Two weekends ago, a group of friends and I went to the top of Pichincha Mountain, by means of the Teleférico. Teleférico is a gondola type cable car that departs from Quito, around 9,000 ft and travels to a point on the mountain around 13,000 ft. From there you can hike around or even go to the very top of the mountain! That endeavor will be done soon! 🙂

We got to the top, like tourists we took a million pictures everywhere. On the ride up though, the gondola stopped, leaving us swaying in the wind at over 9,000 ft in the air. Now that was terrifying… Anyways the view made up for it!

We hiked around, enjoyed the view, and soon enough we were horse back riding. $9 for 45 minute guided tour of the surrounding volcanoes. It was amazing, but freezing. The people gave us panchos to wear for the duration of the ride. After a few scares of being bucked off my horse, we were back and eating some awesome street food, made right at the top of the mountain. Now that’s Ecua.

What a fun Sunday, and all done before 1pm!


My School Schedule

After my second day of school, I’ve now experienced all of my classes. Most of them seem great. One of them seems… not so great. Another downside, I couldn’t find two of my books at the book store, both for my business classes. Great.

Monday & Wednesday

Cultura Ecuatoriana at 1pm. This seems like a really interesting class. We have to go to a couple of museums as homework and it’s a class full of gringos so I don’t feel so alone. Thank god. Emily and Amanda are in this one, so I think it should be a good time! By the way… just so everyone can be jealous. My book was $9.74. Say what SDSU!?! A lot of the classes use spiral bound books printed at the University to help students save money and also help the school save paper and only printing books on demand.

Tuesday & Thursday

Sociología Rural at 10am. THIS CLASS ROCKS! With all my experiences working in Honduras, I feel like I’m able to bring a lot of knowledge into this classroom. The teacher is an American dude, who did a lot of research in Cotopaxi. (Huge volcano mountain close to Quito. I can see it on the way to school and it’s covered in snow!) He came back and basically started the University. He claims his ID# is 7. Who knows, but we also have a field trip up to a rural community within the Cotopaxi area. Can’t wait!
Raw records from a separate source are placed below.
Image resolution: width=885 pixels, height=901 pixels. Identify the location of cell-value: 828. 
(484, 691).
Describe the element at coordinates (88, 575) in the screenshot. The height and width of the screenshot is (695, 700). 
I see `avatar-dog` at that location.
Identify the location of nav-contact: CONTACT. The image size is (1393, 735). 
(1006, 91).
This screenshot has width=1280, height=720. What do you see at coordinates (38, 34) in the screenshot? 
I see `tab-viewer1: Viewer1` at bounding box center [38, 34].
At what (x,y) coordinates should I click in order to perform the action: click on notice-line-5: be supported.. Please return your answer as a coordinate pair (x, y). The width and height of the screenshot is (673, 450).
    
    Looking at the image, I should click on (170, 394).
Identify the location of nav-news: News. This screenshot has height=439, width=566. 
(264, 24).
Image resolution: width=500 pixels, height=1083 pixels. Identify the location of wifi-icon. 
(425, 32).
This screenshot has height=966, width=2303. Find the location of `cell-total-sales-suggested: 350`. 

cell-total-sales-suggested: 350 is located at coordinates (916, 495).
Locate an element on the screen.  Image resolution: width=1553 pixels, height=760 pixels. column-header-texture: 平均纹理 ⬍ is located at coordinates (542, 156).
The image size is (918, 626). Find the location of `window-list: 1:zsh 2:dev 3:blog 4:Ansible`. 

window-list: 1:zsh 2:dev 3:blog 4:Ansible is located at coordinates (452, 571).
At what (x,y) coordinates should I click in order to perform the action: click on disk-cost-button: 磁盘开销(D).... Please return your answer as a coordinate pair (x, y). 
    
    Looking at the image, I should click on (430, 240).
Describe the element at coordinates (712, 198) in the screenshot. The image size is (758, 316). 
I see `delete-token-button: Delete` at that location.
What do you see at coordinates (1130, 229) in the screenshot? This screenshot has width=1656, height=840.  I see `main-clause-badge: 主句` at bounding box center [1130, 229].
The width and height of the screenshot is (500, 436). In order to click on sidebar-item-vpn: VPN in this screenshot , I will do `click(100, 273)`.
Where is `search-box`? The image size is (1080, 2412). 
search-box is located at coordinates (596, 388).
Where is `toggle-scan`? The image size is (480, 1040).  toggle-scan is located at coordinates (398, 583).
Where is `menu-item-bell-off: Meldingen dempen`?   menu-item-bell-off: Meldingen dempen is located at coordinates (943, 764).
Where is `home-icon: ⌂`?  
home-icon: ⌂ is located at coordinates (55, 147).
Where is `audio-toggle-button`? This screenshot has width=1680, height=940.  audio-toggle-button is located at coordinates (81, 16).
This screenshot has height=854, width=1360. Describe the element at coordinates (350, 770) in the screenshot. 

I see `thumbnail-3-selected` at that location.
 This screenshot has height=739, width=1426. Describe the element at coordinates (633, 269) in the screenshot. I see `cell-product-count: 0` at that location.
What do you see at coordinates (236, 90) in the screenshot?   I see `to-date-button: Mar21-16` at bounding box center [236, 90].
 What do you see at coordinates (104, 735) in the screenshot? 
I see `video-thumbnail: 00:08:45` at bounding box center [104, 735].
Administración de Operaciones at 11:30am. I never want to return to this class ever again. This class makes me want to die. I’m the only gringa in the class, which is prime target for using me as an example to the class, when I don’t even understand what is going on. None of the students were very friendly, and the teacher was constantly picking on me, as all the students laughed when I said anything because I didn’t understand what the teacher was asking, so I was saying stuff wrong. AWESOME. Being the only gringa in a class that’s very hard to understand, shouldn’t mean pick on her all the time. It should mean help her understand more. kthanks. But the material seems hard only because I don’t have the book yet. Once I have the book I’m golden.

Negociacioón at 1pm. Yet again I’m the only gringa, but this class was a lot better. I didn’t get singled out and thrown into the flames like the other class. Obviously the teacher asked where I was from and what not, but it was easy going and not scary. Then he continued to tell the class how great California is and how the weather is beautiful. Que bien! This class seems like it has a lot of reading, but I also thing a lot of it will be common sense, something a gringa like me has!